Reflexion
After each episode, the agent writes a verbal lesson from the failure. Future episodes retrieve relevant lessons and run smarter — improvement without touching weights.
Intent & Description
🎯 Intent
Let the agent get better at recurring mistakes across episodes without fine-tuning model weights.
📋 Context
Your agent solves many similar tasks over time — coding problems, research queries, workflow steps. Each task is a separate episode and the agent forgets everything. It keeps making the same errors. RL fine-tuning is too expensive to run every time a new failure mode shows up.
💡 Solution
After each episode, the agent reflects on success/failure and writes a verbal lesson. Lessons are stored in long-term memory keyed by task type. Future episodes retrieve relevant lessons and prepend them to context.
Real-world Use Case
- Stateless agents repeat the same errors across episodes.
- Linguistic lessons from past failures can be retrieved and prepended in future runs.
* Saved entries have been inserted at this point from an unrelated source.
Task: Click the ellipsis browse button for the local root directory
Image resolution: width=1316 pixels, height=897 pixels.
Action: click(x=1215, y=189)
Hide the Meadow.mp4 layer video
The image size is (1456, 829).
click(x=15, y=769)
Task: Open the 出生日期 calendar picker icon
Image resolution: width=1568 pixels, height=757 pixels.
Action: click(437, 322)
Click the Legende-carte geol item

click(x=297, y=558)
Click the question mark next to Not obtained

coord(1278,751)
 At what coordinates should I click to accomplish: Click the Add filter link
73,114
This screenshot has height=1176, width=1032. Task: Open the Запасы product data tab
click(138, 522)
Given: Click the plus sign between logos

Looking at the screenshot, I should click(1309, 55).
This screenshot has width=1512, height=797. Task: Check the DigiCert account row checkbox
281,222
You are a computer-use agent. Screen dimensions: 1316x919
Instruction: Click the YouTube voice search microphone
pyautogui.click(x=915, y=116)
- Full RL fine-tuning is too expensive for the setting.
Source
📌 TL;DR
Agent fails → writes a lesson → future runs retrieve it. Better performance over time, no weight updates. Curate the lesson store or it rots.
Advantages
- Improvement without fine-tuning weights — lessons are cheap to generate and store.
- Lessons are human-readable and editable — you can curate the knowledge base.
Disadvantages
- Single-agent reflexion repeats blind spots because the same model writes and reads the lessons.
- Lesson stores grow; without curation they become noise that hurts more than it helps.